My parents have been married for 53 years so I have no childs eye view of divorce.

lulu24's photo
Sat 12/08/07 10:45 AM
oh, jax...

i would be SOOOOO very happy that my ex was actually doing what was best for my kids. some people just shouldn't be parents.

cutelildevilsmom's photo
Sat 12/08/07 10:52 AM
((lori))i tell ya i cant understand a man who has no contact for a whole year with his son while in NH but all of a sudden doesnt want to lose contact when he moves thousand of miles away.
i am so trying to be the adult and let Brandon have contact but i have many misgivings.Brandon just typed an e-mail that was so sad i had tears..sad

jonlaw's photo
Sat 12/08/07 11:27 AM
As a so called weekend dad myself (I hate that term as the love and worry are full time) I know the importance it was for me tomaintain contact. My daughter Starlah is 15 now and we have always had a awesome relationship.

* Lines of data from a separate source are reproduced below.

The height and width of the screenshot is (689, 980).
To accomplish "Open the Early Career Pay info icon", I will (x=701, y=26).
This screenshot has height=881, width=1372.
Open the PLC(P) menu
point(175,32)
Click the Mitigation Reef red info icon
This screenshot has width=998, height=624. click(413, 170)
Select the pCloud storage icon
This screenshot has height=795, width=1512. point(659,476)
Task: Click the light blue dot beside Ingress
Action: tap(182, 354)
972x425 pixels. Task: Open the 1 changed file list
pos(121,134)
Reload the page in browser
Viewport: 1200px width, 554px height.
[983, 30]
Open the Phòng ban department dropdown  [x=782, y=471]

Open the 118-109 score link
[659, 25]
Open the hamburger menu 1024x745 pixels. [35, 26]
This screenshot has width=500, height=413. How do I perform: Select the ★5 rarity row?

At first I was a little rough around the edges not knowing how to make up a girls hair I would put baby oil on it and just slick it back lol but I learned and diapers on back to front laugh

Your ex is missing out and I feel so sorry for your little boy thank God he has a Mom who loves him very much.

I hope things work out for him where de does not get hurt sorry for your sadness and his Take special care.

With Respect :Brian

cutelildevilsmom's photo
Sat 12/08/07 01:00 PM
thanx brian.i was a weekend mom with my daughter and i was always in her life...your a nice guy :wink:

no photo
Sat 12/08/07 01:27 PM
Something,You rock.!!!Yus a good dad!

jonlaw's photo
Sat 12/08/07 04:26 PM
Thanks so much for the kind words. I really hope things will work out.

no photo
Sat 12/08/07 04:42 PM
Children are very smart. The best part is that they can figure out who the better parent is, without even being told. :smile: And, when they get to be teens....if the other parent isn't in their life, they may not want to have anything to do with them and that's their choice too. As strange as it may seem, it's a big blessing to me.

Marie55's photo
Sat 12/08/07 04:48 PM
Jax, if he is going to be that kind of dad, maybe it is good that he is that far away. My ex was alcoholic and I divorced him when our daughter was 5. He lived maybe 4 hours away. He would call and talk to her on the phone occasionally, ask her what she wanted, promise her the gift and that he would be there Friday night, no show, no call, no gift, and break her heart. I think he actually showed up for a visit maybe 5 times during her growing up years, the rest was telephone broken promise phone calls that broke her heart. I told him to stop it, don't promise her anything or tell her you are coming, just show up and surprise her. Anyway, he died when she was 18, the drinking destroyed his heart.

What I am getting at here is, is if he is going to be absentee and be the kind who disappears for long periods of time, and then may not follow-through, it is really hard on the kids, but better than being strung along for years by promising lies over a telephone. You did get the better end of the deal, you have your son. Guess you can hope his dad wakes up while he is gone and realizes what is important in life before it is too late and his son decides he wants nothing to do with him. Your son knows you love him. Take care.

cutelildevilsmom's photo
Sun 12/09/07 12:46 PM
thanx marie and romantic..
I am actually relieved he has left but i am mad he didnt have the balls to explain in person to his son that he was leaving.